Text block:
● ● ● ● ● ● ●
So, naturally, everybody else is going to steal the thunder from you in every single situation. In your world, you are the main character, but everybody else makes you seem like small fry. That's okay, by the way. It takes away from the vast irritation that many anime fans seem to feel towards your kind.
And, for once, I wasn't referring to your gay qualities on that one. Just the fact that you're the spineless main character who gets out-shined by everybody else, even the weak and shy females who apparently are better attuned to every single situation than you regardless of either of your histories. It's true, but, you're getting away with it on this one.
Everything around you is this amazing wonder. All the people you can see, all of their interactions, and their circumstances whether personal or public, are things that you're paying a lot of attention to. You can't help it, because you like glittery shiny stuff.
In your first few days, you've met virtually every single type of person that a city has to offer. You've met some thugs, some bullies, some friends (who are much cooler versions of yourself), some geeks, many foreigners, a damaged-goods female or two, a few cool & quiet people who are (not so secretly) complete badasses, and many others that I'm too lazy to bother mentioning. You already know who they are, anyway, and have all of their names memorized. 'Cuz you're g.. actually, that's getting kinda old. You get the picture.
Even with all of this new information, which paints a picture so much larger than life than you could have ever painted previously, you can't help but feel you've really been handed virtually no tangible evidence that everything ties together in some crazy, convoluted way. But you can't quite shake the feeling, anyway. You just like your feelings too much.
The question, at this point, isn't so much how you are going to fit in with all of this. In reality, nobody cares about YOUR autobiography once this is done, because everybody cares more about the details - how everything is going to tie together to form a (hopefully) beautiful picture of a bustling city.
And that, is why you need to watch Durarara. Mikado is supposed to be you, moving in to this huge environment you've never been to - and with the help of a friend who is already seemingly deeply connected with it in some way. You watch this because you are being shown this city through YOUR perspective, as the outsider, not because you want to be told a story.
It would also help if you're gay. You might empathize with Mikado even more than you already should.
● ● ● ● ● ● ●
Data:
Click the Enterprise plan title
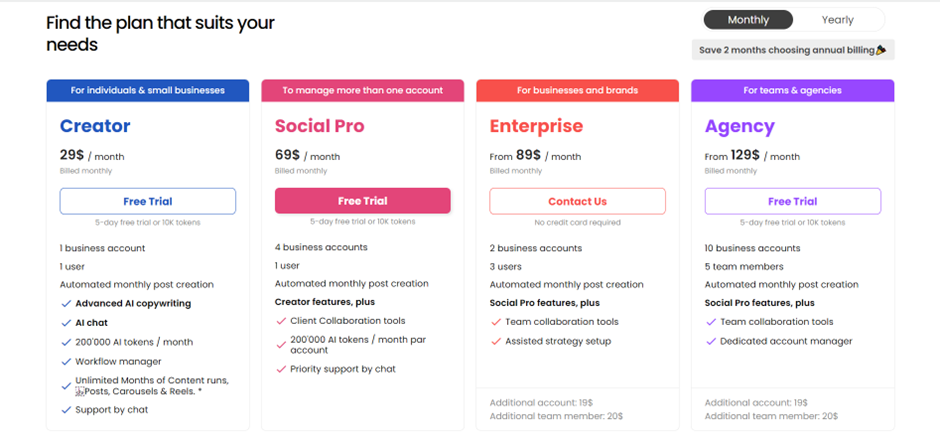The height and width of the screenshot is (448, 940). point(536,126)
● ● ● ● ● ● ●
What this task involves: Please retype everything in the Durarara text above from "And, for once, I" down to "glittery shiny stuff.".

Result for this exercise:
And, for once, I wasn't referring to your gay qualities on that one. Just the fact that you're the spineless main character who gets out-shined by everybody else, even the weak and shy females who apparently are better attuned to every single situation than you regardless of either of your histories. It's true, but, you're getting away with it on this one.
Everything around you is this amazing wonder. All the people you can see, all of their interactions, and their circumstances whether personal or public, are things that you're paying a lot of attention to. You can't help it, because you like glittery shiny stuff.